- _WHAT IS REQUIRED_: Nothing should change. Output the data exactly.

- _GIVEN INFORMATION_:
★ ★ ★ ★ ★

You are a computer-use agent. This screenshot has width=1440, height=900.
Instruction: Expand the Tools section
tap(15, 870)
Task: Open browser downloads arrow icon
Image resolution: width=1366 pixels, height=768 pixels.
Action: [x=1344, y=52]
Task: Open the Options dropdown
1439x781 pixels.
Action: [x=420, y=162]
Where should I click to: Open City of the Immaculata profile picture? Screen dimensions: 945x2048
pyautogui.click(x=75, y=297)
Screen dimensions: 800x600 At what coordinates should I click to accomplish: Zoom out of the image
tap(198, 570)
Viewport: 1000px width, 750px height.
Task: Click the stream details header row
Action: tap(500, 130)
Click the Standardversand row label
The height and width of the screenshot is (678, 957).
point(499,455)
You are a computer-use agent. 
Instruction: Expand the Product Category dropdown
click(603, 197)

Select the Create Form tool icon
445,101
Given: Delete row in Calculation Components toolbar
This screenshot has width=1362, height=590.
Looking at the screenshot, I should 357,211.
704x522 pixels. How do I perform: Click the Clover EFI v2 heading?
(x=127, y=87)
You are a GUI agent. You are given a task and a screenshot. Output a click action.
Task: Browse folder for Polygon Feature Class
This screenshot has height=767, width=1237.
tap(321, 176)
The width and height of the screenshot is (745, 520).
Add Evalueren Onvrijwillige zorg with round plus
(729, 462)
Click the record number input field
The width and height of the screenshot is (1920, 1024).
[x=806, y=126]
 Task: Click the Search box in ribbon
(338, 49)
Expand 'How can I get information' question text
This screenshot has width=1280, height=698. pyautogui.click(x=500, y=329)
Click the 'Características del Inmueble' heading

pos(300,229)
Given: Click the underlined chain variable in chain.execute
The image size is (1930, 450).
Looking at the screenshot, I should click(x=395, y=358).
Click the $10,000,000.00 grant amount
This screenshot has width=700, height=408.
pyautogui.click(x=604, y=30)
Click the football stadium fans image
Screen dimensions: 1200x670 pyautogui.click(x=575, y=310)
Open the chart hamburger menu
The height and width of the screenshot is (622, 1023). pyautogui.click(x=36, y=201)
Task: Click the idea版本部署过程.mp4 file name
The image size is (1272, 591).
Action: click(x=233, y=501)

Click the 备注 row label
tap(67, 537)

★ ★ ★ ★ ★

- _OUTPUT FOR THIS EXERCISE_:
You are a computer-use agent. This screenshot has width=1440, height=900.
Instruction: Expand the Tools section
tap(15, 870)
Task: Open browser downloads arrow icon
Image resolution: width=1366 pixels, height=768 pixels.
Action: [x=1344, y=52]
Task: Open the Options dropdown
1439x781 pixels.
Action: [x=420, y=162]
Where should I click to: Open City of the Immaculata profile picture? Screen dimensions: 945x2048
pyautogui.click(x=75, y=297)
Screen dimensions: 800x600 At what coordinates should I click to accomplish: Zoom out of the image
tap(198, 570)
Viewport: 1000px width, 750px height.
Task: Click the stream details header row
Action: tap(500, 130)
Click the Standardversand row label
The height and width of the screenshot is (678, 957).
point(499,455)
You are a computer-use agent. 
Instruction: Expand the Product Category dropdown
click(603, 197)

Select the Create Form tool icon
445,101
Given: Delete row in Calculation Components toolbar
This screenshot has width=1362, height=590.
Looking at the screenshot, I should 357,211.
704x522 pixels. How do I perform: Click the Clover EFI v2 heading?
(x=127, y=87)
You are a GUI agent. You are given a task and a screenshot. Output a click action.
Task: Browse folder for Polygon Feature Class
This screenshot has height=767, width=1237.
tap(321, 176)
The width and height of the screenshot is (745, 520).
Add Evalueren Onvrijwillige zorg with round plus
(729, 462)
Click the record number input field
The width and height of the screenshot is (1920, 1024).
[x=806, y=126]
 Task: Click the Search box in ribbon
(338, 49)
Expand 'How can I get information' question text
This screenshot has width=1280, height=698. pyautogui.click(x=500, y=329)
Click the 'Características del Inmueble' heading

pos(300,229)
Given: Click the underlined chain variable in chain.execute
The image size is (1930, 450).
Looking at the screenshot, I should click(x=395, y=358).
Click the $10,000,000.00 grant amount
This screenshot has width=700, height=408.
pyautogui.click(x=604, y=30)
Click the football stadium fans image
Screen dimensions: 1200x670 pyautogui.click(x=575, y=310)
Open the chart hamburger menu
The height and width of the screenshot is (622, 1023). pyautogui.click(x=36, y=201)
Task: Click the idea版本部署过程.mp4 file name
The image size is (1272, 591).
Action: click(x=233, y=501)

Click the 备注 row label
tap(67, 537)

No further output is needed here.